The Advisors' Blog

This blog features wisdom from respected compensation consultants and lawyers

February 25, 2013

Symantec Wins Dismissal in Say-on-Pay Litigation 2.0

Broc Romanek, CompensationStandards.com

Here’s an excerpt from Latham’s Jim Barrall‘s news over on “The Conference Board Blog“:

In a very important development in the current proxy disclosure litigation wars relating to annual meeting votes, last Thursday the Santa Clara County Superior Court sustained Symantec Corporation’s demurrer in Natalie Gordon vs. Symantec Corporation dismissing a shareholder lawsuit which had sought declaratory relief and damages against Symantec and its directors based on allegations that the directors had breached their fiduciary duties by failing to provide adequate disclosure to shareholders regarding Symantec’s say-on-pay vote in the company’s August 2012 proxy. (For background on the annual vote proxy disclosure litigation cases, see my recent post and Latham’s commentary.)

While the court’s earlier denial of the plaintiff’s motion to preliminarily enjoin Symantec’s annual say-on-pay vote (in October 2012) was welcome and important news to public companies and their advisors (especially since the same court had previously granted a shareholder’s motion to preliminarily enjoin an equity plan approval vote in Stephen Knee v. Brocade Communications Systems), as a decision on the merits, the court’s Thursday decision will be even more valuable than the injunction denial decision to companies in defending proxy disclosure lawsuits.

In its Symantec complaint, the plaintiff alleged on behalf of shareholders as a class that Symantec’s directors had breached their fiduciary duties to shareholders by failing to provide adequate disclosure in support of the company’s say-on-pay vote proposal, pointing to eight alleged deficiencies. Among the eight alleged deficiencies (proving that no good deed goes unpunished, no matter how well trumpeted) were that Symantec had failed to disclose how the board had determined to shift its executive officer pay targeting from 65th to 50th percentile of its peer group and how it had determined to increase officer ownership guidelines and implement a requirement that officers hold at least 50 percent of their after-tax equity grants.

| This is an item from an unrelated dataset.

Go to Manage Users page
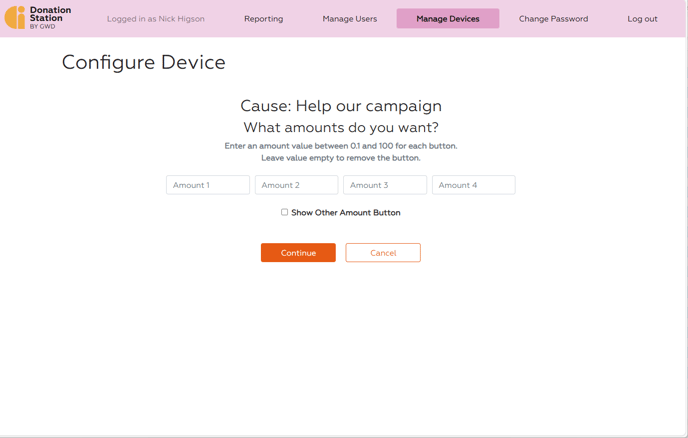 tap(350, 19)
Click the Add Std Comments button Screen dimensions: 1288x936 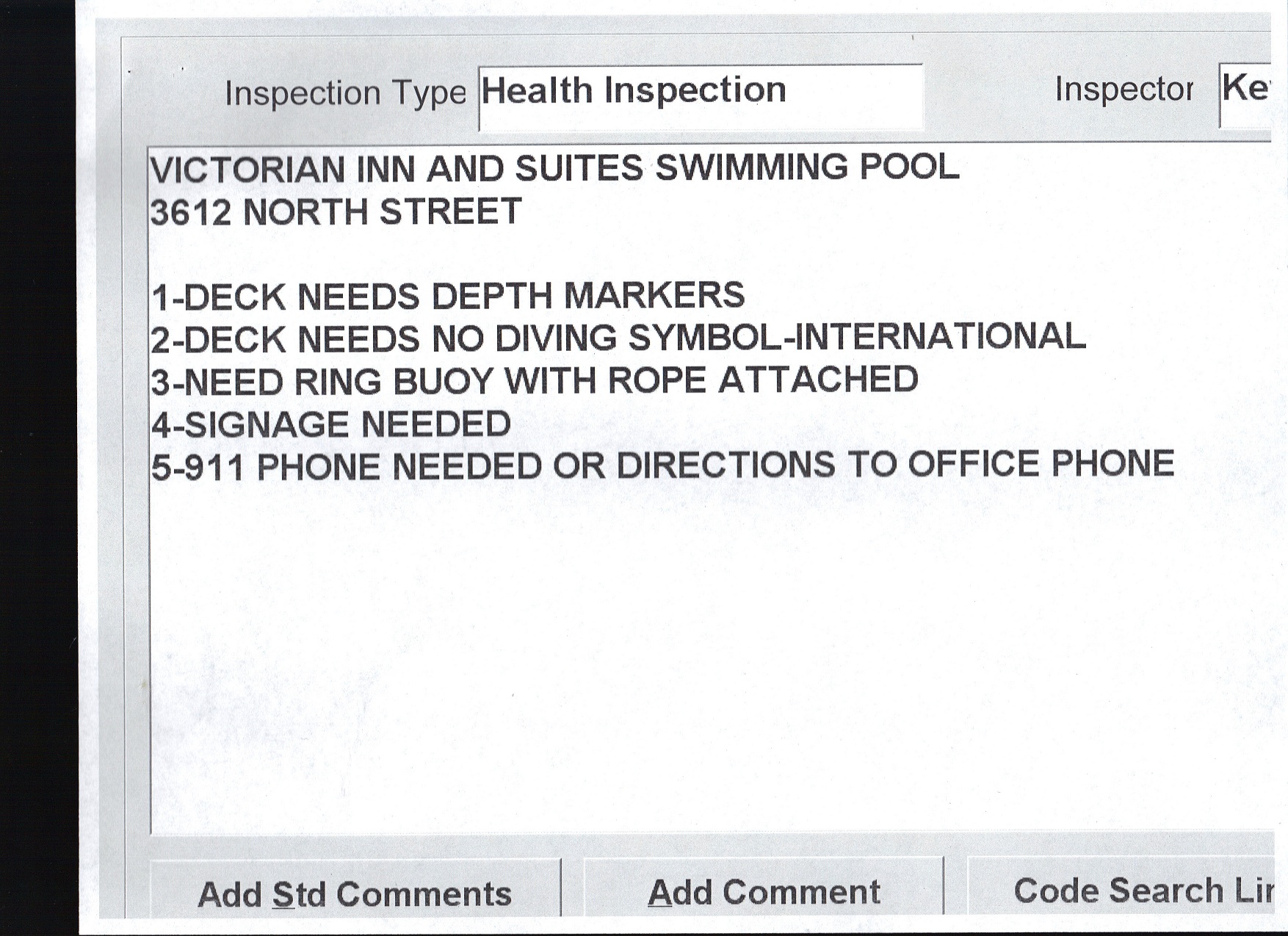[355, 893]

After dispensing with some procedural issues, the court recited the applicable legal standards governing the adequacy of proxy disclosures, namely that directors have a duty to fully and fairly disclose all material information within their control when seeking shareholder action, and that information is material if there is a substantial likelihood that that a reasonable shareholder would view it as significantly altering the “total mix” of information if it were to be made available. The court then applied these standards to each of the alleged deficiencies and concluded that the additional disclosures sought by the plaintiff were not material in view of all of the other information in the proxy, and that the plaintiff had failed to state a cause of action. The court gave the plaintiff ten days leave to amend the complaint to attempt to state a cause of action.